D’autres témoins affirment que de nombreux manifestants ont fui Sokodé par peur d’être arrêtés tandis que d’autres se terrent chez eux, comme cet homme qui a souhaité conserver l’anonymat. Il était dans le cortège, samedi, et affirme que la nuit de samedi a été « une nuit de terreur ».

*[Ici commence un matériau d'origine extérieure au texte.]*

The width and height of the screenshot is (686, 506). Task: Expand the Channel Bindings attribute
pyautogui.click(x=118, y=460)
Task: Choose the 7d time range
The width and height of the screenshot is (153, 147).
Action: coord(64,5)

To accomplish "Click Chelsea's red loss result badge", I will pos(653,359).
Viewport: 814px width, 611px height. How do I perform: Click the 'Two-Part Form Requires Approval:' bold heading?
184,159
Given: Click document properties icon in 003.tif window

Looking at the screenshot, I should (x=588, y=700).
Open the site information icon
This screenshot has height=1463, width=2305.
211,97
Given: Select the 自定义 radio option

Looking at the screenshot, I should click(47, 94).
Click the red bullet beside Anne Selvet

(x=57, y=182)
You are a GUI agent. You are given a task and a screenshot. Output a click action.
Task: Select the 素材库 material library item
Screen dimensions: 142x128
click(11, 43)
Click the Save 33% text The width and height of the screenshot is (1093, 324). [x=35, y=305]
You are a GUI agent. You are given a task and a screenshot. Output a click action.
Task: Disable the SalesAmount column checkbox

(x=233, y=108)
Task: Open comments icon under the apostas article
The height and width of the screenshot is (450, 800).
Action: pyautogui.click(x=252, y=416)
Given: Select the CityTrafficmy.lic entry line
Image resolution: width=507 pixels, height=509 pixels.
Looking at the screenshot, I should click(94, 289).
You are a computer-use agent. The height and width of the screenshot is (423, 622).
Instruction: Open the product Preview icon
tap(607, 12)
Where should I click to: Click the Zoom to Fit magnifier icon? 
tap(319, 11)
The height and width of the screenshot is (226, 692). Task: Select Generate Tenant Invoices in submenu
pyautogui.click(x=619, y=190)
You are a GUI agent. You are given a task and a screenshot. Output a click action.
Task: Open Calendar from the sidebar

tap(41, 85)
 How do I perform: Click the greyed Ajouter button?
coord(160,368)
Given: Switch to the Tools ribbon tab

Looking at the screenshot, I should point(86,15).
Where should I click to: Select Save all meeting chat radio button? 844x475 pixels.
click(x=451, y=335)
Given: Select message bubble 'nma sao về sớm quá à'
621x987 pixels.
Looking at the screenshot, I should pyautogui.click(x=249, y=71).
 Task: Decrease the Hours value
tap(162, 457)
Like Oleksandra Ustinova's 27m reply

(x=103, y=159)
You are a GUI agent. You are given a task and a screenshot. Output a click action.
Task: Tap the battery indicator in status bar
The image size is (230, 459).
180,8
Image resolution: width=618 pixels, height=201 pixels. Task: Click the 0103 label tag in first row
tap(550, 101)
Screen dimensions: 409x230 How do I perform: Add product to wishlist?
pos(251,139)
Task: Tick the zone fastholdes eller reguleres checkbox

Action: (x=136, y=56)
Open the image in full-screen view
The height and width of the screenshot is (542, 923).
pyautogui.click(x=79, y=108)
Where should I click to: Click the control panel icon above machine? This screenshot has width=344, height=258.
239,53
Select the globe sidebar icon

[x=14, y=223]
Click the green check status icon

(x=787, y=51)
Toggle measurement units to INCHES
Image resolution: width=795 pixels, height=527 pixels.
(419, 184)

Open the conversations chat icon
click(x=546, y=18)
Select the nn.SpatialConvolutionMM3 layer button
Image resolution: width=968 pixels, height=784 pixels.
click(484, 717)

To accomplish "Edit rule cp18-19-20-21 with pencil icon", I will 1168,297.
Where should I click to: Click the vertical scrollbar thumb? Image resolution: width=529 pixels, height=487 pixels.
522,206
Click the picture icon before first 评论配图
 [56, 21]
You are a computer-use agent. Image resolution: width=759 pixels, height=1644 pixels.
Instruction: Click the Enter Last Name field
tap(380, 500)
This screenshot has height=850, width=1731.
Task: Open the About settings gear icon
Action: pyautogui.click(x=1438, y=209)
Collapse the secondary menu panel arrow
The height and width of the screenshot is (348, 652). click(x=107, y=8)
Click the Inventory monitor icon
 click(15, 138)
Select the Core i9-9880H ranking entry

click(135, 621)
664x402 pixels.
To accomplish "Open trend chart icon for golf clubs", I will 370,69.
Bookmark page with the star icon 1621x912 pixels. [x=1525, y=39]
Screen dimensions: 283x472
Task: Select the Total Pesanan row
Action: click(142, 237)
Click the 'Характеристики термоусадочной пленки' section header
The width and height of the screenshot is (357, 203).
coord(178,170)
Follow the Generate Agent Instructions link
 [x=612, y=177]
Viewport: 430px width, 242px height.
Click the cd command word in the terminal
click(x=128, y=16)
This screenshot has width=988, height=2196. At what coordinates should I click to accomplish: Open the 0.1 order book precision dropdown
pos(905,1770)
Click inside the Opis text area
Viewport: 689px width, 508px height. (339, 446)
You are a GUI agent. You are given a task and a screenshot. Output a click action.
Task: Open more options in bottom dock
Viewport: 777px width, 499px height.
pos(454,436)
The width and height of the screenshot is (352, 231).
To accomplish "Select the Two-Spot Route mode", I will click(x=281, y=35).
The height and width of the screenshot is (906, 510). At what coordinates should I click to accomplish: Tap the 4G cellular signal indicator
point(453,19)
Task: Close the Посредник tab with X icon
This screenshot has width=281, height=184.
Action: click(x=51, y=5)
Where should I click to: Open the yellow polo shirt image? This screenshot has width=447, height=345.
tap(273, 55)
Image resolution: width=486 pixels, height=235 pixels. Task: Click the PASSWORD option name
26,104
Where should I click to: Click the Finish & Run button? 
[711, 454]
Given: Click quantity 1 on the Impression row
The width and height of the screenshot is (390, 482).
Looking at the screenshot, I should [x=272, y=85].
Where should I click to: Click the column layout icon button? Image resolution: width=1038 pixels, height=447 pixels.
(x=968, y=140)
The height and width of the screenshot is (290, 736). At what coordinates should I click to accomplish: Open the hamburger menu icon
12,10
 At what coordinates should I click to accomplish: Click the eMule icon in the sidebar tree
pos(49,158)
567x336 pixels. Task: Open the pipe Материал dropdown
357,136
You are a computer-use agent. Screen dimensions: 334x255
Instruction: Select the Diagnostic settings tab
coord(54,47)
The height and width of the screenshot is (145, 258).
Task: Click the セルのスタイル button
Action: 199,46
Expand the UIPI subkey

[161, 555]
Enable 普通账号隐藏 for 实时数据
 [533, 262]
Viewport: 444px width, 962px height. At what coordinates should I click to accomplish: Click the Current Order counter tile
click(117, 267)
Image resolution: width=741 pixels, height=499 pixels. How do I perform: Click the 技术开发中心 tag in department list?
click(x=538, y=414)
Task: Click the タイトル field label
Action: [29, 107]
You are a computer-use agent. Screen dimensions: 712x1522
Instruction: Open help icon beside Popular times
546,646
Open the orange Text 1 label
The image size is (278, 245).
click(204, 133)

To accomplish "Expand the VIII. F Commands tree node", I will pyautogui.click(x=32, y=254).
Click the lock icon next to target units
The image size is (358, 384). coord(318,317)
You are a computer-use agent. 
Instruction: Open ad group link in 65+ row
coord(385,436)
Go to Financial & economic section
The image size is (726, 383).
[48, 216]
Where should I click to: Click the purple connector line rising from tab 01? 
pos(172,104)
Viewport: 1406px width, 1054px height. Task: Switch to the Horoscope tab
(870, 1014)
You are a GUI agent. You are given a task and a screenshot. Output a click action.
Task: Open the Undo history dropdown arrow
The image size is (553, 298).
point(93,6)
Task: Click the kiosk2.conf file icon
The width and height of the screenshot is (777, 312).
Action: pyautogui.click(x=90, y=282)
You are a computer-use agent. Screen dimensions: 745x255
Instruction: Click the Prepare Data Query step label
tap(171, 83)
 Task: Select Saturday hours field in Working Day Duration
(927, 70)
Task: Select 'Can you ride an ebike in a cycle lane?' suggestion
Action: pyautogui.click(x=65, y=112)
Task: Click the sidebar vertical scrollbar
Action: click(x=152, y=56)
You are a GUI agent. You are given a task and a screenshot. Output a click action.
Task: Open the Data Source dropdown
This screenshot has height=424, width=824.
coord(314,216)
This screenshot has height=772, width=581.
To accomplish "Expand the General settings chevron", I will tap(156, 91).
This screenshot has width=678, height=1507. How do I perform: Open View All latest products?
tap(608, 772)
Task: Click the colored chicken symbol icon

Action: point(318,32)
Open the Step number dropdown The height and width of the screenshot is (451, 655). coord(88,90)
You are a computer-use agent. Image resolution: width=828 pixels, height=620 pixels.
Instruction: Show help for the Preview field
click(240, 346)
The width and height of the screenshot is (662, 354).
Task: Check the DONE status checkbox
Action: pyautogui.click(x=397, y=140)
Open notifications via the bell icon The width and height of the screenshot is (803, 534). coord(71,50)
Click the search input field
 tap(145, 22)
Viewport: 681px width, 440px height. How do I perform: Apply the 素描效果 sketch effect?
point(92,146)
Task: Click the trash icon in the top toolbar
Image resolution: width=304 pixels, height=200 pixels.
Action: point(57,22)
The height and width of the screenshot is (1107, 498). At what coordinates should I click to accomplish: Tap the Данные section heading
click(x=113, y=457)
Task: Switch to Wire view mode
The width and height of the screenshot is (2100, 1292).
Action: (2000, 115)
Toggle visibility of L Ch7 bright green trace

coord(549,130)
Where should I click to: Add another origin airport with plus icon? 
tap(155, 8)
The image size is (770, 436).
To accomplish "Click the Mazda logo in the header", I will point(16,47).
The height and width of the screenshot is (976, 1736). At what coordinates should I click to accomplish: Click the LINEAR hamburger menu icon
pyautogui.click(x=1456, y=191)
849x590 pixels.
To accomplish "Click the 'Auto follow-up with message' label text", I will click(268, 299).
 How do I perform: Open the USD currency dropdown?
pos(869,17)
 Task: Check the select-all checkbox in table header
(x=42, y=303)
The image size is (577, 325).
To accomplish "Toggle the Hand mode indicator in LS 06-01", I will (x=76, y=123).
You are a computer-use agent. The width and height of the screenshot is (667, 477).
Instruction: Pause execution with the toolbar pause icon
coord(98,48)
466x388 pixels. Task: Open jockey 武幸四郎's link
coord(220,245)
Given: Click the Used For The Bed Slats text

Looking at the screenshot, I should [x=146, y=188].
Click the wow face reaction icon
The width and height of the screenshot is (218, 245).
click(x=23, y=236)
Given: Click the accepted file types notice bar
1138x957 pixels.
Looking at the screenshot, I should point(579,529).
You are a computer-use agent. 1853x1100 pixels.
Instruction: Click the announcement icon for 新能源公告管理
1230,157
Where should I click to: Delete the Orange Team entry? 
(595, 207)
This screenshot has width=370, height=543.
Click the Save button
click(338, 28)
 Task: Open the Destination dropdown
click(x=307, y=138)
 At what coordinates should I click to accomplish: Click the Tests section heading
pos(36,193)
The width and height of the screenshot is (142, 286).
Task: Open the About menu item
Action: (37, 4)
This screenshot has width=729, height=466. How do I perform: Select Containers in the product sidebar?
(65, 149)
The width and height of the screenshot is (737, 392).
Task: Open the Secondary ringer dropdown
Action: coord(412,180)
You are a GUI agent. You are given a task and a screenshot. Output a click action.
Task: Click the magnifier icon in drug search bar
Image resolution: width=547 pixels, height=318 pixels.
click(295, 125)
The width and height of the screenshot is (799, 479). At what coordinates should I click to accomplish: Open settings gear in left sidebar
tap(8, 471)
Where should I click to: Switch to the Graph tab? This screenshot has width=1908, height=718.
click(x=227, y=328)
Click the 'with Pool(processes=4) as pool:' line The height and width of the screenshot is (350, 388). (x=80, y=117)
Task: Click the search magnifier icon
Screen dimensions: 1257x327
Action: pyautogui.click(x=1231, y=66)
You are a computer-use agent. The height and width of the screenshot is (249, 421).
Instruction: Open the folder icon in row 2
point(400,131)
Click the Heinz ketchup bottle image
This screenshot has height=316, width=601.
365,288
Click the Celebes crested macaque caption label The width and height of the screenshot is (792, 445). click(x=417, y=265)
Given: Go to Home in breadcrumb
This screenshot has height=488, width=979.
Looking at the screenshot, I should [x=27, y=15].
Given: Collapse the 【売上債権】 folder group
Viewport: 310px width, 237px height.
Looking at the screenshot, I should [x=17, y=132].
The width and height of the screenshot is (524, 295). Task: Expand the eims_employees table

« Il y avait des militaires à chaque mètre. Normalement, c’était la gendarmerie et la police qui devaient assurer la sécurité mais voilà qu’ils ont eu des renforts de Kara, des bérets rouges et des bérets verts qui sont venus en tenue civile. Ils ont poursuivi des gens jusque dans leurs maisons. Un parent a dit qu’ils sont venus, ont ouvert le portail, en tenue civile, et qu’ils ont commencé par bastonner », a-t-il souligné, avant d’ajouter qu’au cours de la manifestation, il a vu un de ses amis tomber, d’abord sous l’effet des gaz lacrymogènes, puis sous les coups de matraque.
Ouverture d’une enquête judiciaire à Sokodé
Il précise également que la situation a dégénéré lorsque le cortège a voulu prendre la direction de la préfecture, samedi, sans autorisation. Malgré les gaz, la foule a insisté. Elle a alors été visée par des balles en caoutchouc. D’autres témoins parlent de tirs à balles réelles.
Le commissariat de la ville a été incendié à Sokodé, ainsi que deux véhicules des forces de l’ordre. Selon plusieurs sources, du matériel et, notamment des munitions ont été volées.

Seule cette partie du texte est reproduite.